A number of years ago I acquired a strange T mount lens made by Sigma, in as near as I can tell early to mid 1960's.  A semicircular fisheye for 35mm format,  of 12mm focal length.  It's an amazing beast, gigantic front element 4 inches in diameter, fixed focus, three marked f stops 8,11, and 16, on it's manual ring, but don't expect to use intermediate stops, as they are waterhouse stops drilled into a semi circular plate that moves as the ring is moved.

Of particular note, a couple of decades before Kodak conceived of the APS-C film format, this lens made makes for a full frame fisheye using those dimensions.

I shot a number of frames using it on my *ist-D, with amazing results!

Chromatic aberration, corner softness, strange color shifts, and exposure shifts, this lens has them all and then some.

However I haven't been particularly inspired lately so I decided to find the lens and see if I could get at least better metering results on the K-5II.

<sigh>

I shot a few test shots and managed to dial in an appropriate exposure compensation for outdoors in cloudy bright conditions, decided that the resulting images didn't look too bad at web enlargement sizes, and what the heck, maybe I would find something "artistic" that the lens defects could actually enhance.

So I head on out.

On my first shot in the field, I unscrew the massive lens cap, raise the camera to my eye, and...

the front element falls off onto a concrete surface!

First I'm amazed that the lens element didn't simply shatter into a million pieces, though it is badly cracked, (photos may follow).

Second I discover that the front retaining ring that held the lens element in place came off with the lens cap, (a really tiny set screw that held the ring in place had loosened up).

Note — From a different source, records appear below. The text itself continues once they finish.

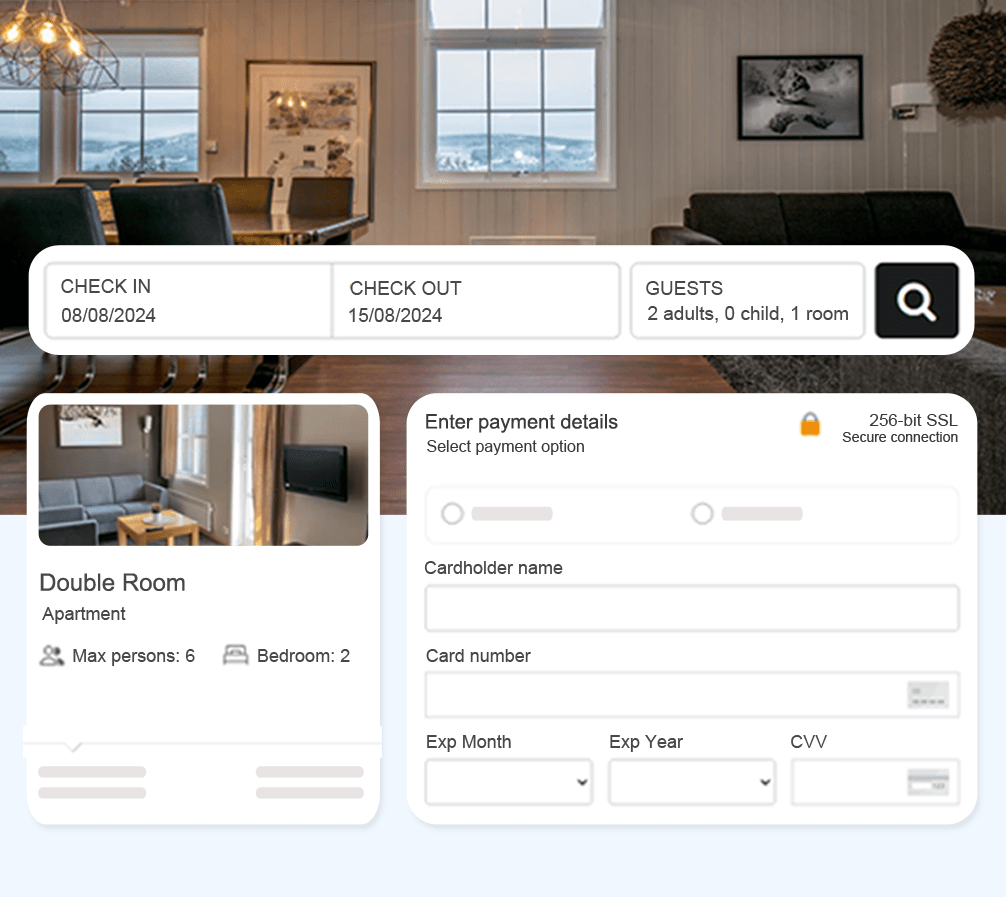
Task: Open the Exp Year dropdown
Action: coord(692,782)
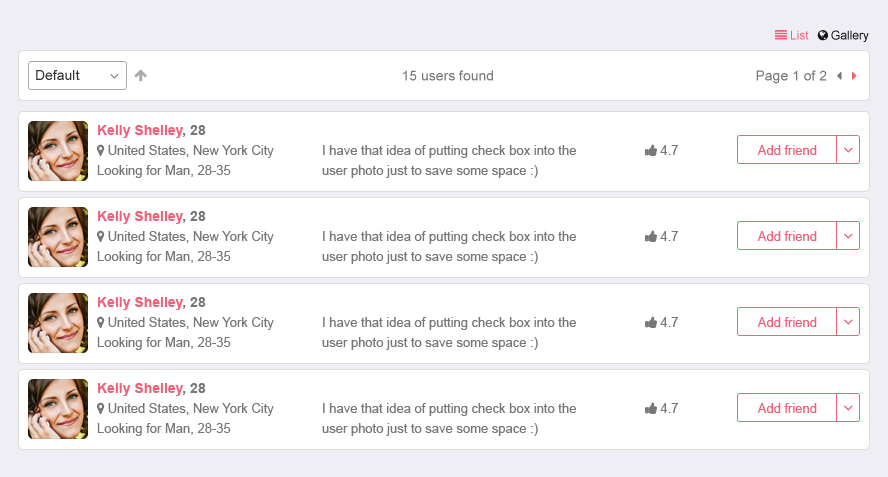Image resolution: width=888 pixels, height=477 pixels.
Task: Expand second row's Add friend dropdown arrow
Action: point(848,236)
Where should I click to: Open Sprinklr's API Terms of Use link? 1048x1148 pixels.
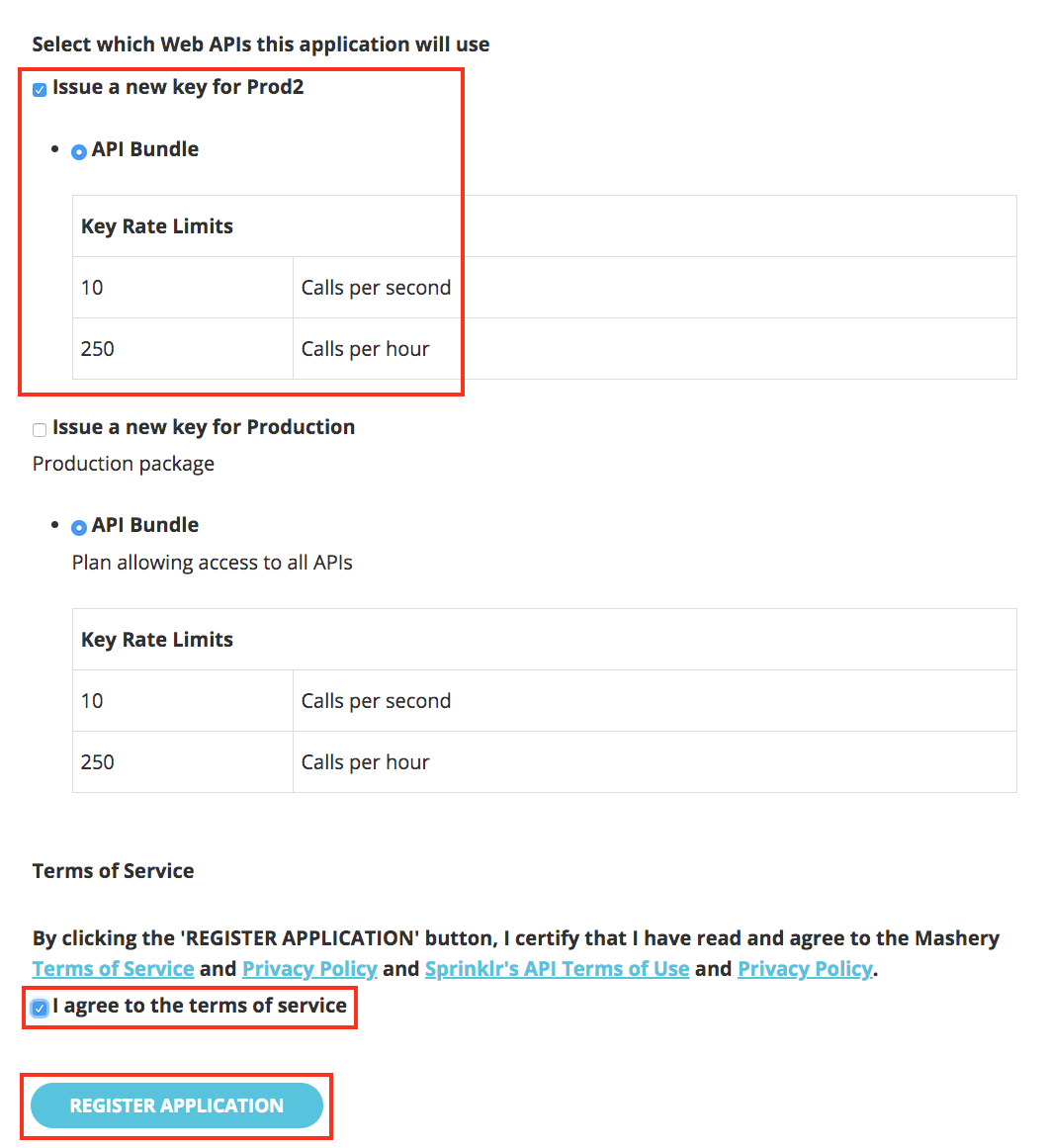(x=557, y=969)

Third when I put the now cracked element back in place tighten the set screw, the screw on lens hood is so tightly attached to the retaining ring that it makes a wonderful lens wrench to disassemble the rest of the lens.

I suppose on the plus side I can examine in detail the mechanical operation of the waterhouse stop plate and the aperture ring, but it's a really simple mechanism, so that amusement didn't last long.

I figure that the lens defects are awful enough that the cracks won't hurt image quality all that much, except I can't figure out how to get the tightly bound lens cap off the damned lens.

At this rate I'll have destroyed all my equipment in another couple of years, and my photographic endeavors will no longer be viable.

Now I guess I'll go and find something else I can break.

--
America wasn't founded so that we could all be better.
America was founded so we could all be anything we damn well please.